Entries from a dataset
-*-*-

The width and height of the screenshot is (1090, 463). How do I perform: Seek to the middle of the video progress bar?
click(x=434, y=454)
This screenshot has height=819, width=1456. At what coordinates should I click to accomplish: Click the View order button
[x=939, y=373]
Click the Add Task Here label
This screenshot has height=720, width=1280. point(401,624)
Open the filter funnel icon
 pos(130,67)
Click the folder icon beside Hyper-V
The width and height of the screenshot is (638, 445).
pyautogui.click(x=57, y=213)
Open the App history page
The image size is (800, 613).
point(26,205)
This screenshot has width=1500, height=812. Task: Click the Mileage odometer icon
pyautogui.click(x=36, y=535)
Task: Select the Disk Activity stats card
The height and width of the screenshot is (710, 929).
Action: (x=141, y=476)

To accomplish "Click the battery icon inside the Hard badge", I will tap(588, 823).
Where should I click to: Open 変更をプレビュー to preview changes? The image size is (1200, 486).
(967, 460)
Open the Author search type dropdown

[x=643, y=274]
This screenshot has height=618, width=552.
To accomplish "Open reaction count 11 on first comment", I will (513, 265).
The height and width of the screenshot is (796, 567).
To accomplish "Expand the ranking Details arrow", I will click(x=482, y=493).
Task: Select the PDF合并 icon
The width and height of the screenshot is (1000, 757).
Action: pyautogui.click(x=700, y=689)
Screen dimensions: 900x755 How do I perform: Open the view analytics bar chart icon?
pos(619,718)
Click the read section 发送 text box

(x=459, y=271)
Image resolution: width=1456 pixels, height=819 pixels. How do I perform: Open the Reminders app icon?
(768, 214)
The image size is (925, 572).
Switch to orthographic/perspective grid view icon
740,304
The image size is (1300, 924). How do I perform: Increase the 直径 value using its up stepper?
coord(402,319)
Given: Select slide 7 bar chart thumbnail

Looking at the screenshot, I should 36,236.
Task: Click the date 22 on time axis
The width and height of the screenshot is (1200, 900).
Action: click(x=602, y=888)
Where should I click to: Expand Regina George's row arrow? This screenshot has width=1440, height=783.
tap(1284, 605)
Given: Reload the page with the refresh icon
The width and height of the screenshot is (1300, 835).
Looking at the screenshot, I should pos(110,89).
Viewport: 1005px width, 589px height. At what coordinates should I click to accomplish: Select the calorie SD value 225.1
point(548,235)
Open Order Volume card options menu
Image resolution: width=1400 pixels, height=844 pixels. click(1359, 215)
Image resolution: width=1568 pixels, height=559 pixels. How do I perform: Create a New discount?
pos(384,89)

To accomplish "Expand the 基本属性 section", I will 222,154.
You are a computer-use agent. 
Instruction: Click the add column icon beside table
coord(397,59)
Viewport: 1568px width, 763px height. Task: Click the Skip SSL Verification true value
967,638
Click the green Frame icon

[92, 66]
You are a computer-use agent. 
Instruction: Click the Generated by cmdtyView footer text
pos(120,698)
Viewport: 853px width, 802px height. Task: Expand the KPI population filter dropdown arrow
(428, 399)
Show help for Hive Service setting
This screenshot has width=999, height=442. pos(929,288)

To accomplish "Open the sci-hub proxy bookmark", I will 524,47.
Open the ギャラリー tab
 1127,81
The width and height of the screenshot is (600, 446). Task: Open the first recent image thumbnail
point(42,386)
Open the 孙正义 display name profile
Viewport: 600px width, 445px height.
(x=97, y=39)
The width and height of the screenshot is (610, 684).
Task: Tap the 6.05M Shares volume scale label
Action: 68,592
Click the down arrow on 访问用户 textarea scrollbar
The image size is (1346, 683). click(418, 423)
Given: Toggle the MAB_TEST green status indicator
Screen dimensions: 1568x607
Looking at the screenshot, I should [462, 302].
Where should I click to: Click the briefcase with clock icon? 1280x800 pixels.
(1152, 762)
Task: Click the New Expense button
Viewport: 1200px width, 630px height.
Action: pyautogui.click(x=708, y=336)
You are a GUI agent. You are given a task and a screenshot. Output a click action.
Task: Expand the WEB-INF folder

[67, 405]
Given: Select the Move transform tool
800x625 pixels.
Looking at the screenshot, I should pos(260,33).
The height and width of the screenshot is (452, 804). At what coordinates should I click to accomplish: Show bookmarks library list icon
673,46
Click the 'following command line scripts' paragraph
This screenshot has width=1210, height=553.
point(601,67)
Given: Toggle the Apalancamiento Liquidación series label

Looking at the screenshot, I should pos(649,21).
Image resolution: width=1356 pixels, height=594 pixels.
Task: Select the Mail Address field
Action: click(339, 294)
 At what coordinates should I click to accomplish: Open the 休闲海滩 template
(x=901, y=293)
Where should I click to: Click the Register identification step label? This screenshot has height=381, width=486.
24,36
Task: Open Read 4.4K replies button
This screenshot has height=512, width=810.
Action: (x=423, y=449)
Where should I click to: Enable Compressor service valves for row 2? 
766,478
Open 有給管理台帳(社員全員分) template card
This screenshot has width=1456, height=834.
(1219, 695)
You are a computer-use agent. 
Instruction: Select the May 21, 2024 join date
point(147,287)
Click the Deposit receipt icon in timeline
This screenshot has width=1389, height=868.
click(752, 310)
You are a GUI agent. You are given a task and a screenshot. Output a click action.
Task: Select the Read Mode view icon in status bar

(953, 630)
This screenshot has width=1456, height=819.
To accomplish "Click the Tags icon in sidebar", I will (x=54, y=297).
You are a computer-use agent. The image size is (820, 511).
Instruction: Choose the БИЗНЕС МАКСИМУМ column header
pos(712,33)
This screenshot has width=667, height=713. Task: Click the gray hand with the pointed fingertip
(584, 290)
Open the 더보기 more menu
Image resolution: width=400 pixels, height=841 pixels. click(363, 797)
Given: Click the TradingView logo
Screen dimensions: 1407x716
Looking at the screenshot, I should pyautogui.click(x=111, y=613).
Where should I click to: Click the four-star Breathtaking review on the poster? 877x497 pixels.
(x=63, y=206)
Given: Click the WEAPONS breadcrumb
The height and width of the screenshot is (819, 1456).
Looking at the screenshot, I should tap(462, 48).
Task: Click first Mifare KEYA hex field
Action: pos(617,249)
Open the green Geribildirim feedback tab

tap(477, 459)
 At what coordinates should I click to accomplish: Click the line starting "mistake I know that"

-*-*-

Duplicate without any change the lines that begin with the one containing "Image resolution: width=1568" and end with the one containing "coord(397,59)", including both of those lines.

Image resolution: width=1568 pixels, height=559 pixels. How do I perform: Create a New discount?
pos(384,89)

To accomplish "Expand the 基本属性 section", I will 222,154.
You are a computer-use agent. 
Instruction: Click the add column icon beside table
coord(397,59)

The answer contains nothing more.